Jill is an interesting character because it is unclear how fulfilling her life is. On the one hand she seems to be the only character who is comfortable and confident in her sexuality. The fact that she seems to regularly visit “skin flicks”– judging them all (not just this one) as “silly” – and the fact that she seems quite sexually experienced, seducing Alan and then noting that his temporary impotence is not uncommon, suggests that she has a normal and happy sexual life.

 

However, we assume that this is not the first time that Jill has seduced a boy and perhaps the implied repetition suggests an emptiness to her actions. In addition the sex, although it may be enjoyable seems not to be particularly meaningful, and so perhaps we can see her as just mechanically embracing the sexual permissiveness of the 1970s and so therefore just as much a product of her inheritance as Margaret is of hers.

 

97

“ALAN [to DYSART]: Sorry. I mean for him. Poor old sod, that’s what I felt – he’s just like me! He hates ladies and gents just like me! Posh things – and la-di-da. He goes off by himself at night, and does his own secret thing which no one’ll know about, just like me! There’s no difference – he’s just the same as me – just the same! –”

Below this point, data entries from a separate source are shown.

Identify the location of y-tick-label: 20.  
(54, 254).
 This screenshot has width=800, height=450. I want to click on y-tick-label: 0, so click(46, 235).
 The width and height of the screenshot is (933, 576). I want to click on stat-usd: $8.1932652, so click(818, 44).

In this quotation following Alan’s discovery that his father regularly visits the cinema to watch pornography we realize that Frank too lives an unfulfilling life and Alan’s sympathy for him is one of the things that helps us to sympathise with both Frank and Alan. Ultimately, the play does not seem to point the finger of blame at Alan’s parents for being overly repressive … instead it simply charts the development of a personality, the ways in which it can go ‘awry’ and the ways in which abnormal personalities are so close to normal ones that perhaps the line separating them isn’t as significant as we think it is.

 

The episode with Frank has obvious parallels with Alan’s own ‘unacceptable’ way of achieving sexual gratification although Alan’s method is fully committed, and despite being also secret, there is more reverence than shame. As a result his ‘deviant sexuality’ may seem quite grand while in contrast, Frank’s visits to the cinema seem more tawdry and pathetic, as suggested by his nervous glances around. Thus in comparison to Alan’s full devotion to his nightly excursions, Frank’s form of compensation seems unfulfilling.

 

108

“Passion, you see, can be destroyed by a doctor. It cannot be created.”

This line reinforces the doubts Dysart has about his profession and suggests the value of the passion that it is his task to destroy.

 

109

“DYSART: … There is now, in my mouth, this sharp chain. And it never comes out.

     [A long pause.

     DYSART sits staring.]”

This quotation encapsulates the fact that in comparison to the freedom Alan enjoys in his complete worship of Equus the other characters, and especially Dysart who has experienced increased self-awareness throughout the play, are living unfulfilled and unfulfilling lives. This is can be clearly seen in the imposition of the “Normal” which, along with common conceptions of what counts as acceptable behaviour, are the chains controlling Dysart and holding his head at the wrong angle. There is a sense of resignation and defeat in the way it never comes out and in his final stare before the black out and this ends the play on a somber note, as Dysart concludes that he cannot change society’s expectations and finally paints a picture of himself as just another horse controlled by the world in which he lives.

 

One final point worth considering, however, is the question of whether or not Alan is really free. His worship of Equus seems grand and powerful, but to what degree is it just reining him in using a different set of rules?